El consejero ha asegurado que el Ejecutivo regional es consciente del esfuerzo que están haciendo los castellano-manchegos. “Las condiciones son difíciles, muy complicadas, pero no hay que engañarse, el dinero es el que hay: 5.648 millones de euros, más los fondos finalistas cuyo fin viene predeterminado de antemano”.
No obstante, ha recalcado Romaní, los presupuestos se vuelcan “absolutamente” con la educación, la sanidad y los asuntos sociales. “Se ha hecho el máximo esfuerzo para destinar a estos fines más del 85 por ciento del techo de gasto”, ha añadido.
Asimismo, el consejero ha lamentado la actitud del Grupo Parlamentario Socialista. “No hemos escuchado ningún argumento ni ninguna alternativa congruente. Han sostenido todo el debate con la mentira del aumento de sueldos de los altos cargos”, ha criticado.
En ese punto, el consejero de Hacienda ha reiterado que el Gobierno regional ha reducido la cifra de altos cargos y personal eventual y de confianza en casi un 40 por ciento, además de la bajada de los salarios en un 3 por ciento.
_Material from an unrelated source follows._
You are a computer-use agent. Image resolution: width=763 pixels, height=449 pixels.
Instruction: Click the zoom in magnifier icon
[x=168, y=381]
Una a una, el consejero ha ido desmontando las alternativas del PSOE, que a su juicio “no aportan ni una sola medida de ingresos reales”. “No hay propuestas relevantes por la parte de los ingresos, pero tampoco sabemos cuál es el objetivo de déficit que deberíamos tener. ¿Deberíamos cerrar los presupuestos con el 7,3% como en 2011 o con el 10% si hubiéramos seguido por el camino que llevaban antes de llegar nosotros?”, se ha preguntado.
“Ustedes gastan y nosotros pagamos”
El Gobierno anterior, ha explicado el consejero, ha condicionado de forma muy relevante la elaboración del presupuesto, por la cantidad de compromisos plurianuales que comprometieron. "De nuevo ustedes gastan y nosotros pagamos", ha afirmado Romaní. "La voracidad en el gasto llevó a gastar lo que se tenía, lo que no se tenía escondiendo facturas y asumiendo compromisos a futuro por importes inasumibles, disponiendo por tanto de presupuestos futuros", ha denunciado.
En opinión de Romaní, gracias a la nueva forma de elaborar las cuentas públicas, “el Gobierno de Castilla La Mancha ha recuperado la confianza de los ciudadanos, de las empresas y de los organismos nacionales e internacionales”, ha asegurado.
"Pasamos de tener el record de datos negativos y ser portada por lo malo, a estar en primera fila por la seriedad y la decisión de atajar los problemas y aplicar soluciones", ha concluido Romaní.